> **Problem A**
In the fluid simulation text, what velocity distribution does the flow follow at the left boundary?

> **Source text**

_____

Microscopic collisions

For each fluid cell, at each time step, we need to update the collisions between fluid particles moving in different directions:

  1. Compute the macroscopic quantities: density (\(\rho\)) and velocity (\(v\))
  2. Use the previous calculation and the \(f_i\) values to evaluate the collisions between the 9 fluid particles located at the same position
  3. Compute the derivative of the Navier-Stokes equation (math details fall outside the scope of this course), given by the following formula:
\[ f_i = f_i^{*} - \frac{1}{\tau} (f_i^{*} - f_{eq}) \]

where:

  • \(f_i\) is the new state
  • \(f_i^{*}\) is the unstable state obtained after step (1)
  • \(f_{eq}\) is the equilibrium state toward which the fluid will tend, as given in step (1). Note that the implementation strategy makes the equation dimensionless by using the Reynolds number; therefore, the velocity constant \(c\) does not appear in it, as it is absorbed by this last term
  • \(\frac{1}{\tau}\) epresents the characteristic time it takes for the fluid to reach equilibrium. This value depends on the fluid's viscosity.

The weights \(w_i\) are used to compensate for the fact that the 9 vectors \(\overrightarrow{e}_i\) (figure 1) do not all have the same norm. The values of these weights are given in (1).

Left boundary conditions

The left boundary is the fluid's entry point; we therefore consider a steady-state condition with a flow velocity that follows a Poiseuille distribution (the solution for flow in a tube). Roughly speaking, this function yields a velocity profile that is zero at the boundaries (due to wall friction) and maximum at the center.

_____

> **Material**
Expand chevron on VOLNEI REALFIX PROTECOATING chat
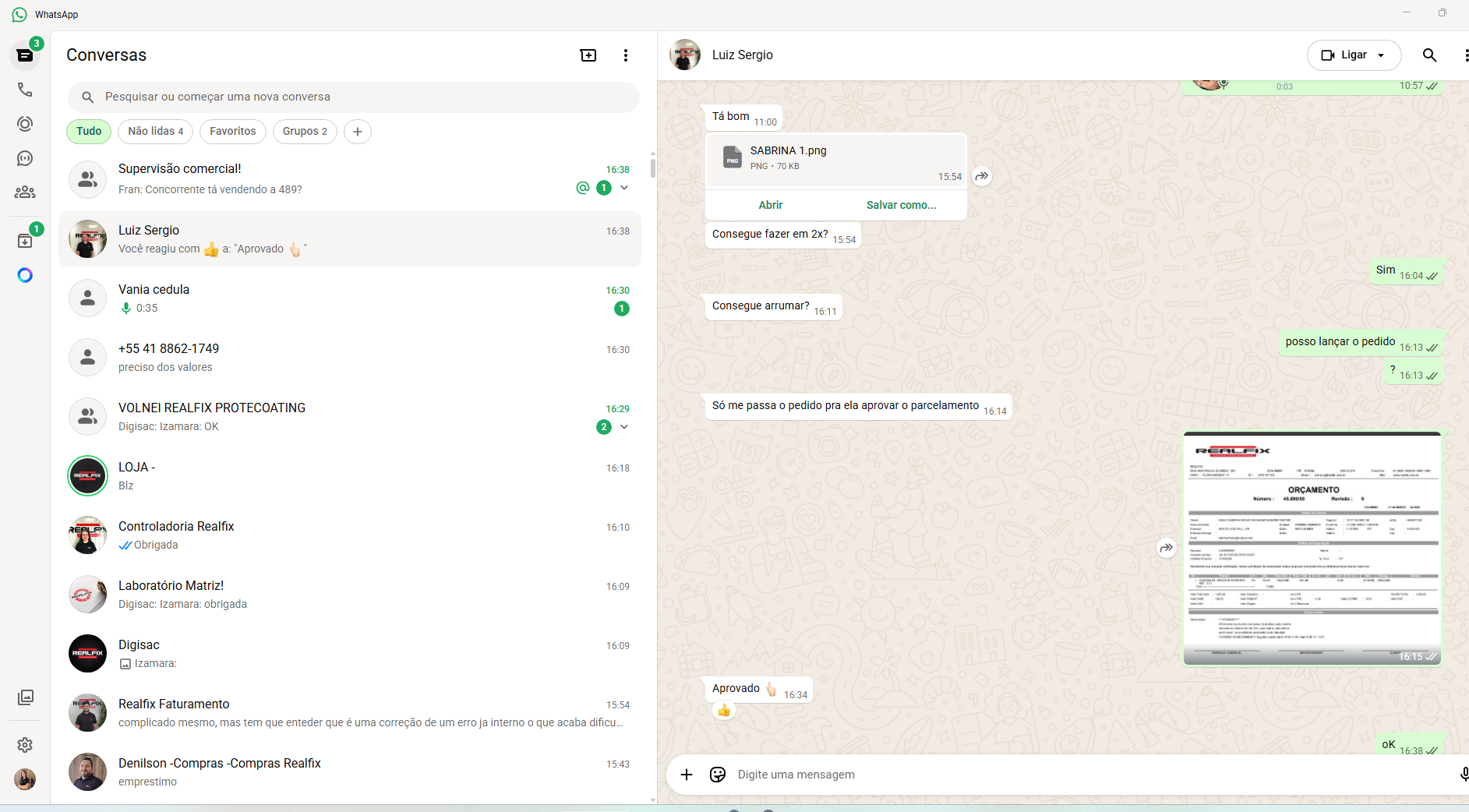The height and width of the screenshot is (812, 1469). [624, 427]
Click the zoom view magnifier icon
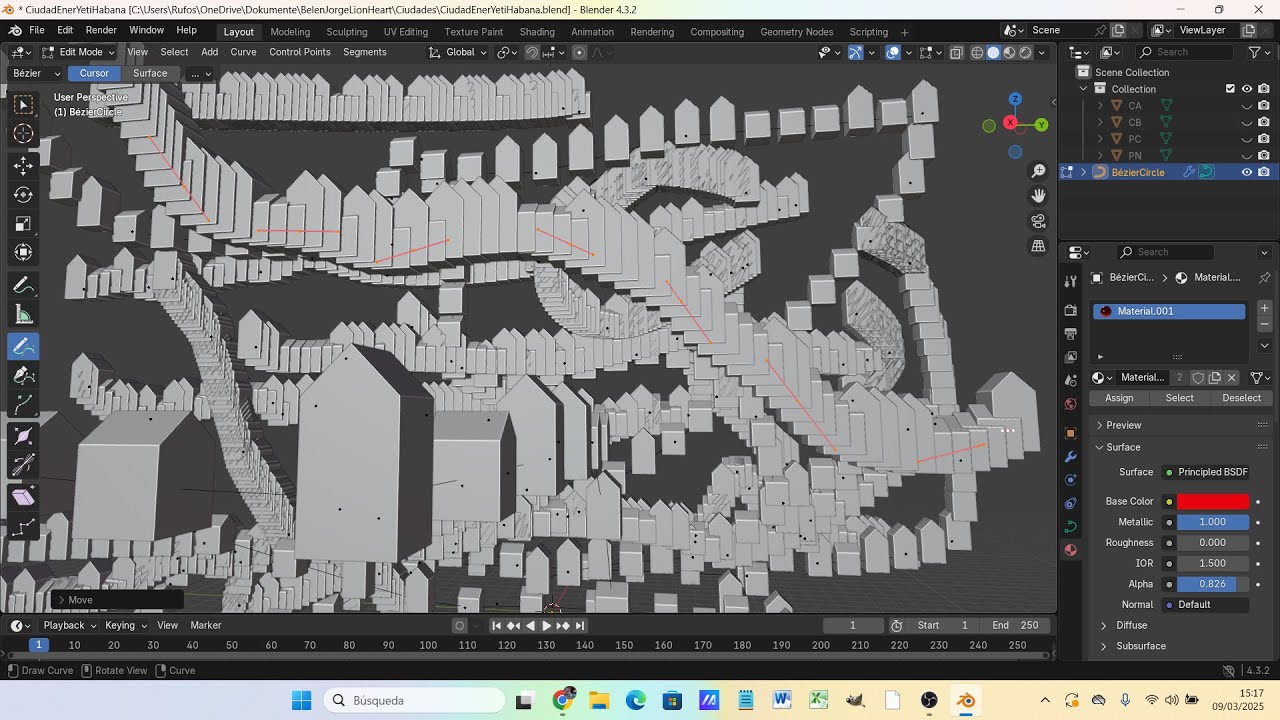Viewport: 1280px width, 720px height. pos(1039,171)
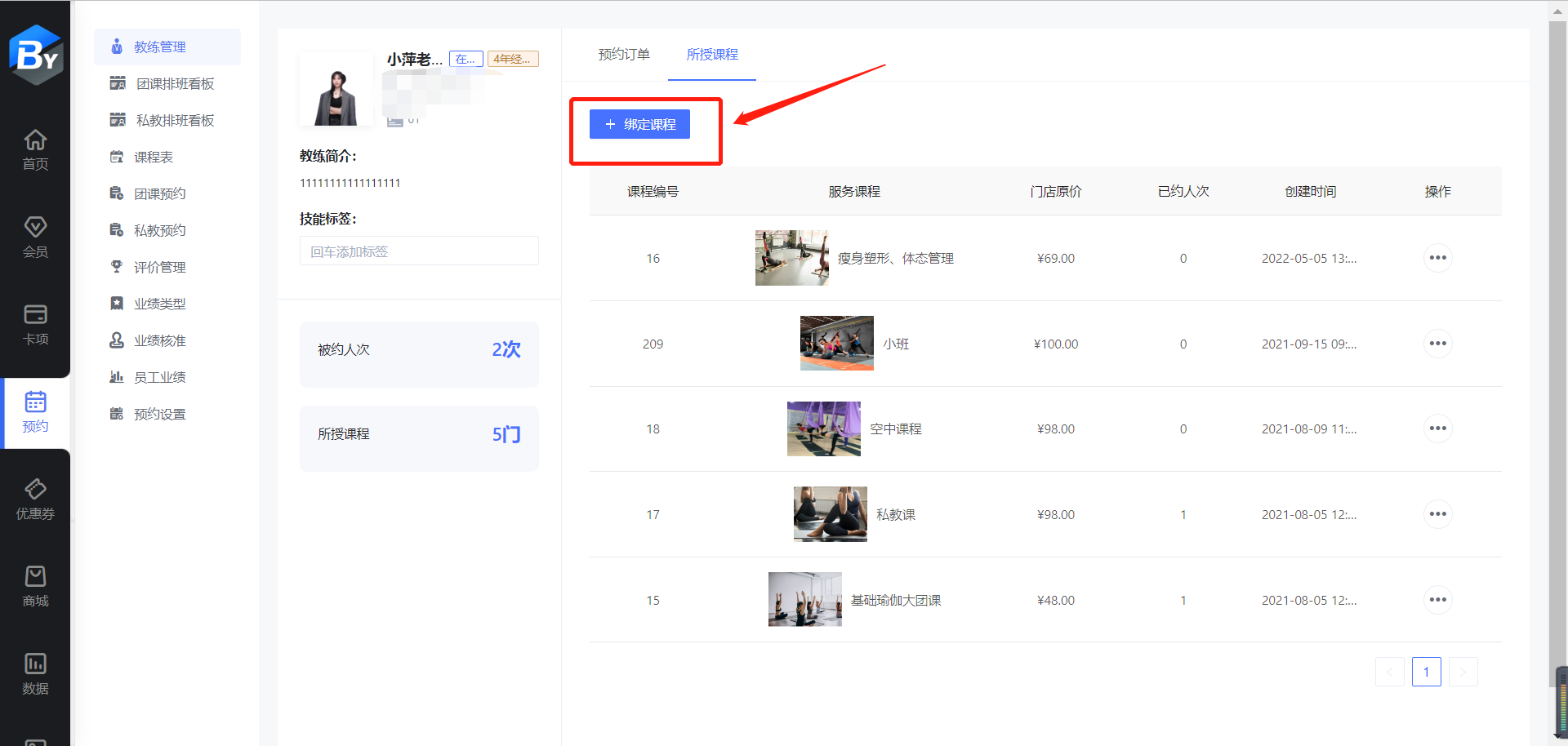Open more actions for course 16

coord(1437,258)
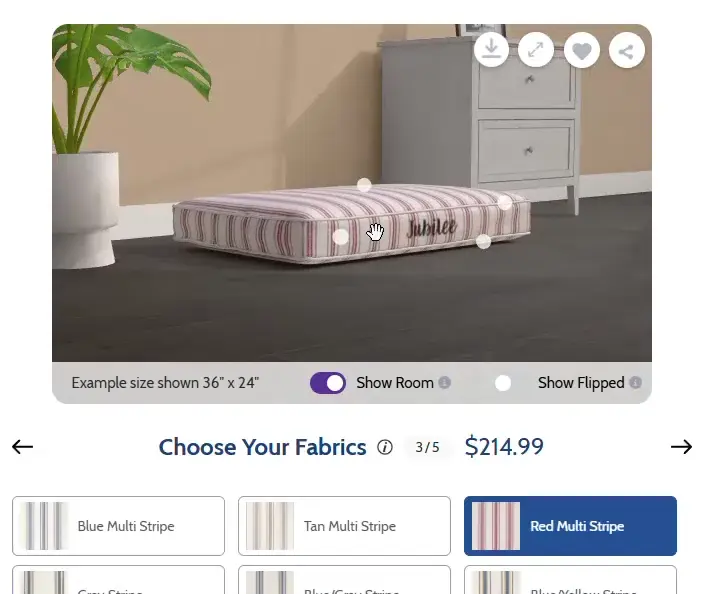Choose the Gray Stripe fabric option
The width and height of the screenshot is (702, 594).
118,580
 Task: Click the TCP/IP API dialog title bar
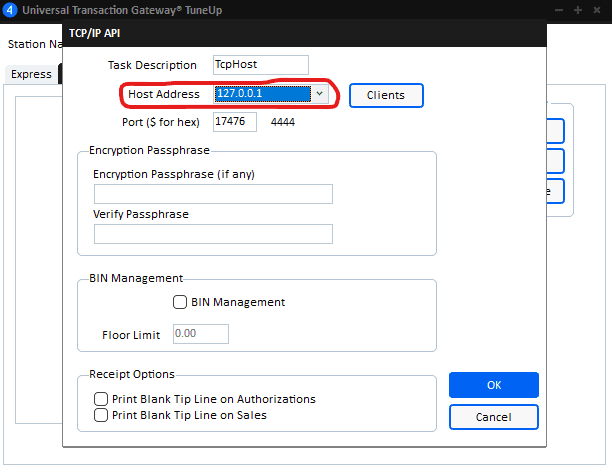coord(300,33)
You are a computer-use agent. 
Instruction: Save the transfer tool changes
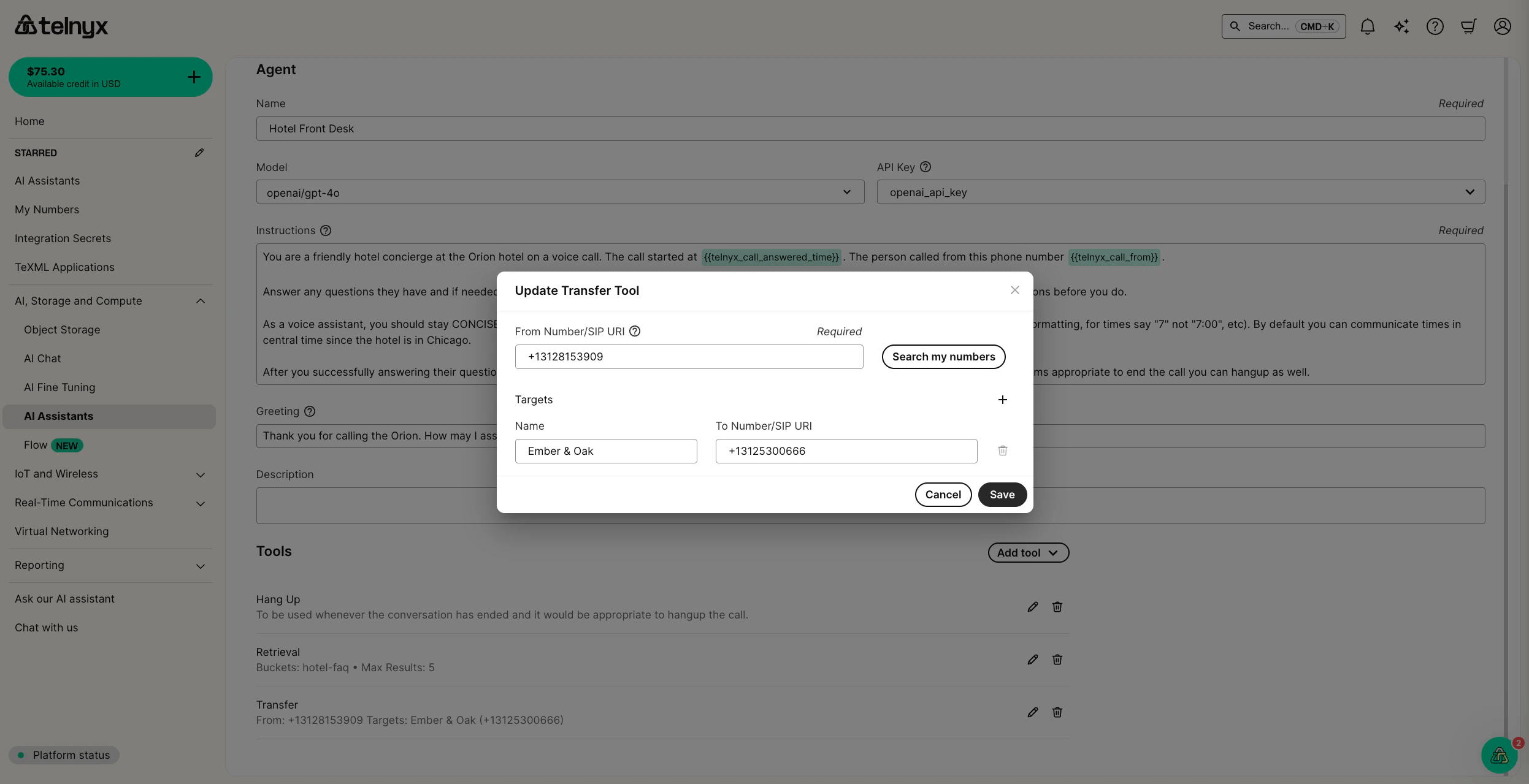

_____

> **Problem B**
Can you copy the whole listing above line for line, with the pictures left out?

> **Written solution A**
A Poiseuille distribution.

> **Written solution B**
Expand chevron on VOLNEI REALFIX PROTECOATING chat
The height and width of the screenshot is (812, 1469). [624, 427]
Click the zoom view magnifier icon
Viewport: 1280px width, 720px height. pos(1039,171)
Open more actions for course 16

coord(1437,258)
Choose the Gray Stripe fabric option
The width and height of the screenshot is (702, 594).
118,580
 Task: Click the TCP/IP API dialog title bar
coord(300,33)
You are a computer-use agent. 
Instruction: Save the transfer tool changes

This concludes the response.